Alman parlamentosunun aldığı sözde 'soykırım' kararıyla ilgili çok şey yazıldı ve söylendi. Bendeniz de tekrara düşmek pahasına, naçizane bir şeyler karalamak istedim. 

Öncelikle şunu belirtmek gerekir. Kirli geçmişe ve kabarık sabıkaya sahip bir ülkenin başka bir ülkeyi 'soykırım' yapmakla suçlaması; ahlaksızın ahlaktan, haksızın haktan, zalimin merhametten bahsetmesine benziyor. Asıl soru şu: Bu hakikatin kendilerine hatırlatılacağını bilmezler mi? Elbet bilirler. O halde hesap nedir? Nasıl bir oyunun içindeyiz? İsrail bu denklemin neresinde duruyor?

Türkiye'nin imtihanı bitmez. Birkaç yılda yaşananlar ve öyle görülüyor ki yaşanacak olanlar. Bütün bu olaylara “ülkemizin kendine gelişi kimleri rahatsız ediyor” sorusu eşliğinde bakıyorum. Gezi kalkışmasındaki taleplerden artan terör olaylarına ve nihayetinde 'soykırım' meselesine kadar. Malzeme farklı olsa da niyet hep aynı. Oyuncular değişiyor ama oyun değişmiyor.
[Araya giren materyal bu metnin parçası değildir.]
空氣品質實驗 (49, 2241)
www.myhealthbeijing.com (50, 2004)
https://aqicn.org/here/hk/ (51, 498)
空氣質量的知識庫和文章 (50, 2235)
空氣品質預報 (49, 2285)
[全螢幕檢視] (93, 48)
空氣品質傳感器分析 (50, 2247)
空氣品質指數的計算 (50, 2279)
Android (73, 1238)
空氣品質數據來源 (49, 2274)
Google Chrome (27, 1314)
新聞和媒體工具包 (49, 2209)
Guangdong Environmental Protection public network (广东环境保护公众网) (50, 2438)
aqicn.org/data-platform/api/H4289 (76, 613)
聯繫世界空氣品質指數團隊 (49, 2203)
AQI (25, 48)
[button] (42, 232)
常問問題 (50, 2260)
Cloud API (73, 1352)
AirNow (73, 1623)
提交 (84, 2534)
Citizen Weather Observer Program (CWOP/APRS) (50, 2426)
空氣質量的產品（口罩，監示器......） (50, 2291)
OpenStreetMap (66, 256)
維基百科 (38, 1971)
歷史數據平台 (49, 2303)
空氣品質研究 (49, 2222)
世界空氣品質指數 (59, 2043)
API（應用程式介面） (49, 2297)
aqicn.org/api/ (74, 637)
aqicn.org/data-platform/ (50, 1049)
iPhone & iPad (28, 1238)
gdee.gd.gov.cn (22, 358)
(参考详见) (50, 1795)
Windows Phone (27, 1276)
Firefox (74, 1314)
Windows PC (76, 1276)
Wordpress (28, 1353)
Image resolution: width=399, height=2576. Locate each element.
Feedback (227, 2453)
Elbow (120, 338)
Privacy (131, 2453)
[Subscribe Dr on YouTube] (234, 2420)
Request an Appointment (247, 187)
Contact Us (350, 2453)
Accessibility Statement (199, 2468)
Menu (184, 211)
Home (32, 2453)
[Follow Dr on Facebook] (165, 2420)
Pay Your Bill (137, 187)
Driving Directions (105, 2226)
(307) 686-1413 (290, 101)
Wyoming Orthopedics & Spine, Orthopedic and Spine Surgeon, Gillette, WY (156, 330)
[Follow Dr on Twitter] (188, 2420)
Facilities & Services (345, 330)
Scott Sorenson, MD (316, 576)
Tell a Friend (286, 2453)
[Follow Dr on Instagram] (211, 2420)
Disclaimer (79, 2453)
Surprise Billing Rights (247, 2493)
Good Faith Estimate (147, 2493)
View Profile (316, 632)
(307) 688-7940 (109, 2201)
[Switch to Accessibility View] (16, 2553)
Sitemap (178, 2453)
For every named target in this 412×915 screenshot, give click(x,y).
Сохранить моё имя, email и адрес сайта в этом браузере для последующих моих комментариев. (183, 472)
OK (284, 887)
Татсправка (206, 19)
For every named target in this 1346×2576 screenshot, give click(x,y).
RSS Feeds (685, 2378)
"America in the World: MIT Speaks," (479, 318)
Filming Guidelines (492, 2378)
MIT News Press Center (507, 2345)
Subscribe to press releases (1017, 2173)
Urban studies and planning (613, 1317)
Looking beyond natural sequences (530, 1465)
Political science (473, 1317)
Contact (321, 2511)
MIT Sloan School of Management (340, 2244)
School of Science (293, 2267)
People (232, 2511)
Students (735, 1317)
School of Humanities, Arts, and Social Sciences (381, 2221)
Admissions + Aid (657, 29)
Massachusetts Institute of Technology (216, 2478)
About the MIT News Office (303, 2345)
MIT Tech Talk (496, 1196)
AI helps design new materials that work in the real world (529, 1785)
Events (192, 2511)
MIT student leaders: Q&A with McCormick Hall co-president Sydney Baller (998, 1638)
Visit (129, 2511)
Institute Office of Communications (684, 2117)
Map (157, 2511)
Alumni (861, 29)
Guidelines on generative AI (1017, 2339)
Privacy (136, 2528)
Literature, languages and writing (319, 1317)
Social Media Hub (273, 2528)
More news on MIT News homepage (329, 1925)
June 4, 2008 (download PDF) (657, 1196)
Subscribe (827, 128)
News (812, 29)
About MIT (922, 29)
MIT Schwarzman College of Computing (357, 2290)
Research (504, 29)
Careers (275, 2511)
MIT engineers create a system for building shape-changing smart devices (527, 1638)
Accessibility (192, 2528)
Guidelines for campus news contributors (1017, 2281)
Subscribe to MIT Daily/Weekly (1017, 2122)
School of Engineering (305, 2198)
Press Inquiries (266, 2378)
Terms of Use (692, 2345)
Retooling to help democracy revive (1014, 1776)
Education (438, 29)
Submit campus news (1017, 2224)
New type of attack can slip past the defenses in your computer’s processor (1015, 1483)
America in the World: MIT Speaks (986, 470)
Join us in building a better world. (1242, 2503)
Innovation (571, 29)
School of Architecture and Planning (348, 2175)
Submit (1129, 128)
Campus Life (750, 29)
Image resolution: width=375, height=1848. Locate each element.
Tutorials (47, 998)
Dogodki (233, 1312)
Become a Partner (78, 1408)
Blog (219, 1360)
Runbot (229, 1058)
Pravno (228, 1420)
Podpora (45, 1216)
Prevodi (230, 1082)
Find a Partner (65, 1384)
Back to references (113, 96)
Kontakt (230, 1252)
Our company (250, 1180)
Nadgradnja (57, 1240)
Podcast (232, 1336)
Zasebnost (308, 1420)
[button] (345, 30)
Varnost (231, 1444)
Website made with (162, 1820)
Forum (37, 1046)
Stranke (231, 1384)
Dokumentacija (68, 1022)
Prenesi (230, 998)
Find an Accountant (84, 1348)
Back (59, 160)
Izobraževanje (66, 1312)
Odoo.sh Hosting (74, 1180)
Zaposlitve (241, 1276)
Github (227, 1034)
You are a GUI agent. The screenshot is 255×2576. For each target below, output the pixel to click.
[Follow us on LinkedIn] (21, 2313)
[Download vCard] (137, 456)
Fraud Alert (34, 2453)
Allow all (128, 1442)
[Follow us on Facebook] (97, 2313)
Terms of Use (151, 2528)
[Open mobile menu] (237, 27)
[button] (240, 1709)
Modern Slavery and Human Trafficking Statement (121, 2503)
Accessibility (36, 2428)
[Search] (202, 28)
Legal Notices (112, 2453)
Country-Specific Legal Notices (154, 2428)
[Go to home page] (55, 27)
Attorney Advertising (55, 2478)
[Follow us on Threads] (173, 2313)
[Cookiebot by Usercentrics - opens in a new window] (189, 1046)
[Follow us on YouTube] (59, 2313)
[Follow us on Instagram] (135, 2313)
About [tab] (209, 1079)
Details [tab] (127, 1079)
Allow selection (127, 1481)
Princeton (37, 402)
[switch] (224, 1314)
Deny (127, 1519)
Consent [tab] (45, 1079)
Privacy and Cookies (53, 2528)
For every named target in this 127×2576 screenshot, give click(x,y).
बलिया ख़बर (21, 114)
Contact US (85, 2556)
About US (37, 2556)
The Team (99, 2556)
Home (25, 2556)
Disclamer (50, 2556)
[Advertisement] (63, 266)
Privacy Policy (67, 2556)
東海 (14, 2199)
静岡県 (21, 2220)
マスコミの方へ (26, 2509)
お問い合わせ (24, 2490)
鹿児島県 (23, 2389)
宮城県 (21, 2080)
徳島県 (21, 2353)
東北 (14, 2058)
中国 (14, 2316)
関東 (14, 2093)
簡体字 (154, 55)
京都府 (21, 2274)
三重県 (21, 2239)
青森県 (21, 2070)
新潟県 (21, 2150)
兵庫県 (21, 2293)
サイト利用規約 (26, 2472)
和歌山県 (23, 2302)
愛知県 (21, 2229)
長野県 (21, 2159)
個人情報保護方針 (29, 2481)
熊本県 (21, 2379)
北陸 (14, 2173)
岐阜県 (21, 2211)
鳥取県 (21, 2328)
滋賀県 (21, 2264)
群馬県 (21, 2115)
Öyle görülüyor ki, Almanya, terörden umduğunu bulamamış.

Ermeni meselesini 'koz' olarak kullanan nice devletin geçmişi, aynı zamanda 'alçaklığın evrensel tarihi'dir. Başkalarının acısını şantaj aracına yahut kendini aklama 'nesnesine' dönüştürenlerin samimiyetine inanabilir miyiz?

***

İnsanlar değişir, tarih değişmez.

Birinci Dünya Savaşı'nın hemen başında yaşananlar, en ağır ifadeyle, zarardır.  Kaldı ki, Ermenilere yönelik yer değiştirme kararının Alman aklının ürünü olduğu biliniyor. Onların tavsiyesi üzerine! Ermeni çetelerinin yaptığı sivil katliamlar, işgalci Rus subaylarını bile dehşete düşürmüştür. Örneği bir hayli çoktur. Hâlâ beldelerimizde 'bize' ait toplu mezarlar çıkıyor. Kemiklerdeki izleri nasıl anlatabiliriz? Memleketin kıyamette, milletin kıyamda olduğu yıllar. Hayatta kalma mücadelesinin en kritik zamanı. Her şey ölüm ile kalım arasında gerçekleşiyor. İnsanlık suçu arayanlar, Balkan ve Kafkas göçlerine bakabilir. İslâm milletinin eriye eriye Anadolu'ya ulaşma çabası. Bunu konuşan / tartışan bir batılı gördük mü? Eski defterleri / dertleri karıştırıp suçlayacak bir şey arayanlar, dememiz o ki, evvela kendilerine baksınlar. Fransa'dan Yunanistan'a kadar Avrupa ülkelerinde Yahudi avına çıkanlar, bize insanlık dersi vermekten uzak dursun. Nazilerin zulmünden kaçanların sığındığı ilk adreslerden biri neresiydi acaba? Yüzlerce yıl boyunca, Müslüman denizinin içinde güvenle yaşayanlar kimdi? Başından beri, Türkiye'nin Avrupa Birliği çabasına 'hayır' diyoruz. Bizim için bu, inat değil, inanç meselesidir. Diğer birçok şey gibi, 'soykırım' kararı da Yeniden Büyük Türkiye'yi engelleme, yavaşlatma, moralimizi bozma hamlesinden başka bir anlam taşımıyor. Allah'ın izni ve yardımıyla, bu kez başaramayacaklar.